Saturday, February 15, 2020

Character Insight No. 347: Sarina Douglas

Welcome back to Character Insight! This week, we profile Sarina Douglas, a recurring character from a couple episodes of Deep Space 9.

https://archive.org/details/characterinsightep347

Sarina Douglas was a human augment thanks to her parents putting her through an illegal genetic manipulation procedure called accelerated critical neural pathway formation when she was a child.  This advanced her intelligence level to beyond genius, but her visual and auditory systems could not keep up with her enhanced cerebral cortex in her brain.  As a result, she couldn't focus on the outside world and this made her appear to be a non-responsive mute.

Eventually Sarina ends up at a Federation special needs institute where her and several other augments receive treatment.  She was primarily supervised and treated by Dr. Karen Loews over 15-plus years, and Loews eventually becomes Sarina's legal guardian as well.

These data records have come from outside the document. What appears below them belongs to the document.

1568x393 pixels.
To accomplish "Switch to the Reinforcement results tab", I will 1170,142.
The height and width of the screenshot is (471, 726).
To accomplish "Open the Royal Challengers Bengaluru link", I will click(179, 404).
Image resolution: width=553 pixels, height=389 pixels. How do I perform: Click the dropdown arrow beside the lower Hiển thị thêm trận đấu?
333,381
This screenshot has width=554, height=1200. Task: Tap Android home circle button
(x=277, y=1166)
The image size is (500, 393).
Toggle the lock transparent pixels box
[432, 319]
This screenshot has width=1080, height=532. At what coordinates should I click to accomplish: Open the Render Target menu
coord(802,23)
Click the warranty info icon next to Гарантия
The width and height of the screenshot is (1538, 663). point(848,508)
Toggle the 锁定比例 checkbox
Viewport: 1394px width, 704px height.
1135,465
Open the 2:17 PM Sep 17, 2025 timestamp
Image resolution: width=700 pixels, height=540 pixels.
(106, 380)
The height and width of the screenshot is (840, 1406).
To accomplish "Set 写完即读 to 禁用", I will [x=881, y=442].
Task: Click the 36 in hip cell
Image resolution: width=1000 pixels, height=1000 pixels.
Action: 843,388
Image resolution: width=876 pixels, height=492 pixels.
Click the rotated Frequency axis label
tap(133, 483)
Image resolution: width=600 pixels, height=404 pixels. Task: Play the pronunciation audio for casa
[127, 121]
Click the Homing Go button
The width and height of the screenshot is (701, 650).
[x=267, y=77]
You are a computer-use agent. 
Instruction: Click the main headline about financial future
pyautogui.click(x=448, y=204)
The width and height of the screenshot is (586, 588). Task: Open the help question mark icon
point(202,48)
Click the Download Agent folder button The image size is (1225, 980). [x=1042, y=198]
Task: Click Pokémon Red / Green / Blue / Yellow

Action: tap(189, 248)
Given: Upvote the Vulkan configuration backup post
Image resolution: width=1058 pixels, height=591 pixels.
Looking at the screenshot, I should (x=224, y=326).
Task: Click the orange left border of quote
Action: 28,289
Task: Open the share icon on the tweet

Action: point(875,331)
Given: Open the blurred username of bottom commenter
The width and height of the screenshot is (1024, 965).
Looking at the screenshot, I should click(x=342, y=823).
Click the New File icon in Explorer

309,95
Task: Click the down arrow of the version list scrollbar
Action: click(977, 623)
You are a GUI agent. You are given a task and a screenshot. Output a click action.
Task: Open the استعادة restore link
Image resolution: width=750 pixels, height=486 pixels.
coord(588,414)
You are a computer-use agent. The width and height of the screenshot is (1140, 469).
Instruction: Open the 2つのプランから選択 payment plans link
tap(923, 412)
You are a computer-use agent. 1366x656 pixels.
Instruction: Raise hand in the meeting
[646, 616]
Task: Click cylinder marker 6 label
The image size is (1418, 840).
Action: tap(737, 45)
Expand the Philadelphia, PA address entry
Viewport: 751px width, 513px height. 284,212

We first meet Sarina when Dr. Loews brings her and the small group of augments the doctor manages to Deep Space 9 to be studied and perhaps helped by Dr. Bashir, a fellow genetically-enhanced augment.  During this three weeks on board the station, Sarina helps the Federation efforts in the Dominion War by figuring out a way to negotiate with Weyoun to get the Dominion to cede more territory back to the Federation.  However, this turns south when the augments calculate that the Federation will lose the war and lots of lives will be sacrificed in the losing effort.

The augments put a plan into motion to contact the Dominion and provide them with critical information on how to win the Alpha Quadrant with minimal loss of life.  However, Bashir gets through to Sarina before the plan is implemented and the augments leave the station without further interference in the war.

A year later, Sarina is brought back to Deep Space 9 to undergo a new treatment he had developed to try and allow her brain to properly handle information from her senses.  This treatment is successful and we get to watch Sarina re-learn how to speak and interact with her surroundings.  Sarina also falls in love temporarily with Bashir, but as Bashir's romances often end up, it goes too quickly and she leaves, heading to an internship at a research center.

QUOTE

Sarina serves as another of many examples where genetic engineering goes wrong in the Trek universe, but her story has a happy ending while allowing Dr. Bashir to have some further important character development, including some further insight into his own augment history.  Her return in the episode Chrysalis is one of the more positive one-off episodes in the middle of the mostly-dark Dominion War story arc.

Sarina was played by Faith Salie in both appearances, although after not having any dialogue in her first appearance, the show producers auditioned her before the second episode to make sure she would shine in a dialogue-heavy episode.  Salie has not acted in about 15 years, but she has gone on to better fame in radio as a host and producer of the NPR show Fair Game from PRI with Faith Salie.